From the speakerphone placed in the middle of Sami Al-Arian’s youngest son’s birthday party came the question: “Did he blow out all the candles?”

Al-Arian couldn’t see it for himself. The former USF professor now lives in “special housing” in a Virginia jail.

Norwegian filmmaker Line Halvorsen’s critically acclaimed documentary USA vs. Al-Arian depicts the struggle Al-Arian’s immediate family with his absence. It was shown for the first time at USF on Friday in the Phyllis P. Marshall Center. The film opens with the Al-Arian family’s recollection of the night of his arrest in February 2003 when the FBI barged into his Tampa home in the middle of the night, frightening his wife Nahla and their five children.

Al-Arian had been in the United States, living out his American dream, since the mid-’70s, when he came to pursue his education. He was a respected member of academia and “one of the hardest and best teachers I have ever had,” said a past student.

That’s why his arrest in 2003 came as such a shock to the community as well as his family.
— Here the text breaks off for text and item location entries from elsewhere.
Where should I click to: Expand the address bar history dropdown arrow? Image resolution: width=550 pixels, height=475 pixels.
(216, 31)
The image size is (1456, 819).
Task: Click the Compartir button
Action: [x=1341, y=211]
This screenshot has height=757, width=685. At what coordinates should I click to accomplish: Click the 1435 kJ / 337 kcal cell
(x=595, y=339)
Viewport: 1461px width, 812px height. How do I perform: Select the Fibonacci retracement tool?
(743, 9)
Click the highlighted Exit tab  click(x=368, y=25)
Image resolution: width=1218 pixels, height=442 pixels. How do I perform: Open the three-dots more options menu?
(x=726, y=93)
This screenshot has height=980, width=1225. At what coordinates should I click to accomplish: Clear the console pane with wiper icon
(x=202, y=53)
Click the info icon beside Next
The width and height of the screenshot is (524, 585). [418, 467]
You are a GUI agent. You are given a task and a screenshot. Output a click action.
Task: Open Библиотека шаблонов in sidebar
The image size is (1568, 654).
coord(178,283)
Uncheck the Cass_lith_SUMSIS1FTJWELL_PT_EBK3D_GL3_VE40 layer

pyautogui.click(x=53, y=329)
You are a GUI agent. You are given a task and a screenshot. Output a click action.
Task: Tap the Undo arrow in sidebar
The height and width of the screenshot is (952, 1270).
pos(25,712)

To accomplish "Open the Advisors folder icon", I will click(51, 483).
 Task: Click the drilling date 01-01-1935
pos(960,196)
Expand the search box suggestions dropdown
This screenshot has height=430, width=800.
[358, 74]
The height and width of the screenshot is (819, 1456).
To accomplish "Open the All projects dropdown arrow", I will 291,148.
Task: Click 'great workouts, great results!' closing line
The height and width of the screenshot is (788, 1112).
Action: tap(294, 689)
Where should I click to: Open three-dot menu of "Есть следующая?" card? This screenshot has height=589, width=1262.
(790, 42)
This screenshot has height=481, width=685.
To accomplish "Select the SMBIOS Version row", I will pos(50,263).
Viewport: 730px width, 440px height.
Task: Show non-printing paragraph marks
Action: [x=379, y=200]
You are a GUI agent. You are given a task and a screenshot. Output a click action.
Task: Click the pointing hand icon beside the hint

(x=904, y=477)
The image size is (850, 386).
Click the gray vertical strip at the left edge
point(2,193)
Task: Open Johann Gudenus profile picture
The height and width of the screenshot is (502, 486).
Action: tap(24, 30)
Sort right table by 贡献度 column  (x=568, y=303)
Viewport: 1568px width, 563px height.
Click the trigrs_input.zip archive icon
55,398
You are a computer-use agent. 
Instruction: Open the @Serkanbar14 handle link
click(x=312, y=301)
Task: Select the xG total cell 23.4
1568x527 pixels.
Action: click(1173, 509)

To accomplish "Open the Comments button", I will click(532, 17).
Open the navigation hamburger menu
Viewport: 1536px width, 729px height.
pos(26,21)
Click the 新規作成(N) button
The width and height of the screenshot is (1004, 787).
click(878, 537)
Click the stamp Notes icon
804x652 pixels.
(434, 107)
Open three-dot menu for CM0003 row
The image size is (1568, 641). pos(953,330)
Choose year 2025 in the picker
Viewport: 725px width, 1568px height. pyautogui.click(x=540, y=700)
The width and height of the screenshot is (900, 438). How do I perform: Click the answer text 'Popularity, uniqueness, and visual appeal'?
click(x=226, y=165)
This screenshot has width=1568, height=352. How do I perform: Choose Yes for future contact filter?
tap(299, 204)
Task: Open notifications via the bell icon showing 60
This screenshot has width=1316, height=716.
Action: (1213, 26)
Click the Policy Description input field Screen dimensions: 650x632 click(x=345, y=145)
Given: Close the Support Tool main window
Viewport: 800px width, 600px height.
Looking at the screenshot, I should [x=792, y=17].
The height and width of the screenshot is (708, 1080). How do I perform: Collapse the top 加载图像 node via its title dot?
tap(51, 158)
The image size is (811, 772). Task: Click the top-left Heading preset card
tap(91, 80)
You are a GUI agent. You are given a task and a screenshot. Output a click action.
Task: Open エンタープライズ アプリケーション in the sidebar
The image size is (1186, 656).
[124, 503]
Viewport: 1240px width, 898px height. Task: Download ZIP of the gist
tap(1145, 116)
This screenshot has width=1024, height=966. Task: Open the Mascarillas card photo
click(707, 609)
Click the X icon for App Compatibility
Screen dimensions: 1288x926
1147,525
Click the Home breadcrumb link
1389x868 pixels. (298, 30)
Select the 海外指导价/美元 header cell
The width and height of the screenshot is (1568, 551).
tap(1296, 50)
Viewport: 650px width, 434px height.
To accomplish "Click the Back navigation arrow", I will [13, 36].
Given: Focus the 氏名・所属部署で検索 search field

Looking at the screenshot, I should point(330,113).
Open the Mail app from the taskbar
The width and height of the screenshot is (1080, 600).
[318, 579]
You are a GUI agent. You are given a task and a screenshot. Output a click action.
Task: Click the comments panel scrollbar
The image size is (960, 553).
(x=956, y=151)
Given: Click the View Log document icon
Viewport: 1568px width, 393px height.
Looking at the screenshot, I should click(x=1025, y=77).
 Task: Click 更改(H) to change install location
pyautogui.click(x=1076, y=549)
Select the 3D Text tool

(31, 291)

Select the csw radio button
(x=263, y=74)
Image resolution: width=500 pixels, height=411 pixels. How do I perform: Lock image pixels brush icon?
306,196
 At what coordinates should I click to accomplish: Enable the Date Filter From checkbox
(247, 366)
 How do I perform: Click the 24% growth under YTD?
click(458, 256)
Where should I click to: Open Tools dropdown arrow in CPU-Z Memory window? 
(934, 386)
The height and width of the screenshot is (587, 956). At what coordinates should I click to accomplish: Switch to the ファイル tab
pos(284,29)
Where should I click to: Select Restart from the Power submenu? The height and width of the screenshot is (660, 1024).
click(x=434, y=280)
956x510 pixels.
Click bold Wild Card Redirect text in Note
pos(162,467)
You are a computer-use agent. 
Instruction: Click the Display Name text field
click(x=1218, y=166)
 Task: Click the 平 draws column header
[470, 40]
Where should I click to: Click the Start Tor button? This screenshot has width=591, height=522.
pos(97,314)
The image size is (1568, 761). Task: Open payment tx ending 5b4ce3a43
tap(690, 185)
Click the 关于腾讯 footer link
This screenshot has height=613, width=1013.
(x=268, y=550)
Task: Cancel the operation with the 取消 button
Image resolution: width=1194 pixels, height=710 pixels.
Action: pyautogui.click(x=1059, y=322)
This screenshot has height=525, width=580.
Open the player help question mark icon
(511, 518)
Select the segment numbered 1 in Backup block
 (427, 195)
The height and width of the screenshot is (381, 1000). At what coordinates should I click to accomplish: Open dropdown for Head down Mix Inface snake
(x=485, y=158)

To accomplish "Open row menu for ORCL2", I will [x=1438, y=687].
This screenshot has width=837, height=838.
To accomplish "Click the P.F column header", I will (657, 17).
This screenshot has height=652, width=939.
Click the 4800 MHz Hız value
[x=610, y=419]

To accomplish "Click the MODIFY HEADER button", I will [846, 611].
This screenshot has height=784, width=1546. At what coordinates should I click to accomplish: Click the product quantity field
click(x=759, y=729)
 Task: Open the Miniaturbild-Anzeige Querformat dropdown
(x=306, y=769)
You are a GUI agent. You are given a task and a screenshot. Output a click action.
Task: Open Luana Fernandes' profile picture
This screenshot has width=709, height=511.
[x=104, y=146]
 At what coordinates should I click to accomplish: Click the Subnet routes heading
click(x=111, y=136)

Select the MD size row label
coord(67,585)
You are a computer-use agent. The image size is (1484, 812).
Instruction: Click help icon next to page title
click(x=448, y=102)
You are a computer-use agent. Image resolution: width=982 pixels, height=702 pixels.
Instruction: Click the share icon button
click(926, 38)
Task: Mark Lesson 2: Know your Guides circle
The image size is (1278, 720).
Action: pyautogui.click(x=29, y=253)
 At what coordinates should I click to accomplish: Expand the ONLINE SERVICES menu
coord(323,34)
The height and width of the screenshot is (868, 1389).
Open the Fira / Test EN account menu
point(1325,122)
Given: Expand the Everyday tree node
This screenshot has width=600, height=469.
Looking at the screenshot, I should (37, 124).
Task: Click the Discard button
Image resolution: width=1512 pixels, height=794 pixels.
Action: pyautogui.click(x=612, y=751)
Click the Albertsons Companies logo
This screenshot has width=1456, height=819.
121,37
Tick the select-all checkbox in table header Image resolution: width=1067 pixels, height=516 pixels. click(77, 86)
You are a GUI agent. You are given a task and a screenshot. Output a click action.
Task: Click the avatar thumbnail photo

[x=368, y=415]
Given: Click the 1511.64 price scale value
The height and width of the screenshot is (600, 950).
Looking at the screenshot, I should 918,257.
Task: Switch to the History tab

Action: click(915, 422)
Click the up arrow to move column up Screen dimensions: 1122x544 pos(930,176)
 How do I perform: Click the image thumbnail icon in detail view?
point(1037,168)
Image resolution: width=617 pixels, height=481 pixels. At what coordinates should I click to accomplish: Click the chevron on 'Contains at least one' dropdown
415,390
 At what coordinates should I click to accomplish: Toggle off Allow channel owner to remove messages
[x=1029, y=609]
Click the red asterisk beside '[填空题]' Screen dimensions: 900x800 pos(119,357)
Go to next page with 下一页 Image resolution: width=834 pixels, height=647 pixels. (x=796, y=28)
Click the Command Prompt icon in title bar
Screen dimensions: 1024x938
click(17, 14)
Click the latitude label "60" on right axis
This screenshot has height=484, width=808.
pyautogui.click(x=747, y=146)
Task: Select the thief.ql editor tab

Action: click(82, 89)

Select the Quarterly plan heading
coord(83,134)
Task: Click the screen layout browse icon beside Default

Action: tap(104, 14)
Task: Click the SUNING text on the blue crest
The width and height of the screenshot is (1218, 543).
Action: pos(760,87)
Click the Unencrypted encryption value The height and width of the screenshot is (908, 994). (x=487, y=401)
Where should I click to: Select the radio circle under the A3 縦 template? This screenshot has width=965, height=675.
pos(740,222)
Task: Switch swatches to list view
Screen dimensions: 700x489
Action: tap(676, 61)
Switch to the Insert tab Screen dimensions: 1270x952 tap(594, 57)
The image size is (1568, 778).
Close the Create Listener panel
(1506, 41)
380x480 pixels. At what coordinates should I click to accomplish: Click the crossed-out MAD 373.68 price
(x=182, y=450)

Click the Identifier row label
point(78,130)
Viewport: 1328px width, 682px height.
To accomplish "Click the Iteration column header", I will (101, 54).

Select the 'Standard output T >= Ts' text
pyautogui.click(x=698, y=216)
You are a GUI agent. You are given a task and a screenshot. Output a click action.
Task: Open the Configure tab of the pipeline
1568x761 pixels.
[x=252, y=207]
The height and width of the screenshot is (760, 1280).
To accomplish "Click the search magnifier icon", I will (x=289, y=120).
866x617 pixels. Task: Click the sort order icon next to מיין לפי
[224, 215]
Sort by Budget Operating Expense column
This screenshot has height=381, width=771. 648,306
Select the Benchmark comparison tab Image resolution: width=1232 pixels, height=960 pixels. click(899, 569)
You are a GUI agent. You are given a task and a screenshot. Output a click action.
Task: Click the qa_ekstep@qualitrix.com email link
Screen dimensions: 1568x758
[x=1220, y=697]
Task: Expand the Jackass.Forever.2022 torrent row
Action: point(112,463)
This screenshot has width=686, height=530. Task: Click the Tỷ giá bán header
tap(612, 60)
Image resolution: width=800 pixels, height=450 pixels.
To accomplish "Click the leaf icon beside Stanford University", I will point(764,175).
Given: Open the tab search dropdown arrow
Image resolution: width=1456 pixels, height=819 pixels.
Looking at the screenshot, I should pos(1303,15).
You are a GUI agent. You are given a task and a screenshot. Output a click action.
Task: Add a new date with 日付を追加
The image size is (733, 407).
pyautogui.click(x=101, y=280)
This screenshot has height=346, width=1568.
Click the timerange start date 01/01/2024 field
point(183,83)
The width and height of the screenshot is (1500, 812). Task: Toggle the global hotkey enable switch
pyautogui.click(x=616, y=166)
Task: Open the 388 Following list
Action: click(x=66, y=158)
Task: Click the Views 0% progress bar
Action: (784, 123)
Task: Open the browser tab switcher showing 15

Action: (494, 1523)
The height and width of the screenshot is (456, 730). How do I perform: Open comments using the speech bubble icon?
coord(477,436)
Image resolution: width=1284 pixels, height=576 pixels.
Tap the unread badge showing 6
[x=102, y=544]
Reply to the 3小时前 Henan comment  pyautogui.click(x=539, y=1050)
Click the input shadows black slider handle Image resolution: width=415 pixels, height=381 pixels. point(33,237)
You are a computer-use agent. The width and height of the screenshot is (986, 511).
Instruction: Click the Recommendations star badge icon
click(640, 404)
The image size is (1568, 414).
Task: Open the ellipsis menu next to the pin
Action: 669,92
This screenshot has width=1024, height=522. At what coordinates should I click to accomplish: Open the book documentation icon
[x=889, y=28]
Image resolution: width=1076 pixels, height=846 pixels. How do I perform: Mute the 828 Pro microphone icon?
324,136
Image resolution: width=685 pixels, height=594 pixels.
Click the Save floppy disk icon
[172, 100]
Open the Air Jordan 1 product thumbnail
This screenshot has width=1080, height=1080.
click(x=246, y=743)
The director focused on the slow unraveling of the Al-Arian family and the sanity of Al-Arian matriarch Nahla Al-Arian, who in one scene is shown fumbling for pills to calm her stress.

It’s no wonder she’s in rough shape, having endured one hardship after another. The film documented Sami Al-Arian’s six-month-long trial in which he was indicted for aiding the Palestinian Islamic Jihad, a designated terrorist organization.

The evidence that the government put together consisted of Al-Arian’s speeches, writings and personal phone conversations. The Patriot Act allowed the FBI to record more than 400,000 conversations. The film shows stacks of FedEx boxes sent by the FBI piled throughout the Al-Arian household. The boxes contained transcripts of phone calls that ranged from some highly personal in nature to more trivial ones, such as Nahla Al-Arian trying to order a “medium Bigfoot pizza,” although she was told there are only “large Bigfoot pizzas.”

Halvorsen was able to convey the difficulty Sami Al-Arian had in receiving a fair trial from our post-9/11 judicial system. In a trial that, according to President Bush, was supposed to be a critical case in the fight against terrorism, Sami Al-Arian received not a single guilty verdict. This did not stop federal Judge James Moody from pushing for a retrial and classifying Sami Al-Arian as a “master manipulator.” At the climax of the film, Nahla Al-Arian’s mood shifts from complete elation to utter disbelief when news of the possible retrial is leaked.

Al-Arian’s youngest daughter was granted a contact visit before she traveled to Egypt, where her family felt she would be able to live more peacefully. However, once again she was denied a hug from her father. Compelling events like these forced Al-Arian to decide whether he wanted to continue with the retrial or opt for a plea bargain so that he could reunite with his family.

He decided to enter a plea bargain, and Judge Moody gave him the maximum sentence. Although Sami Al-Arian was scheduled to be released in April of 2007, the court’s end of the bargain was not held up.

Following the screening of Halvorsen’s award-winning film, Al-Arian lawyer Linda Moreno offered her own commentary on the film, as well as answers for the crowd. She offered insight into the conditions that Al-Arian was now living under.

“He is treated harsher and with less respect than convicted criminals,” she said.

Al-Arian’s lawyer went back to a point in the film that showed President Bush explaining that this trial’s purpose was to “shine a light on justice.”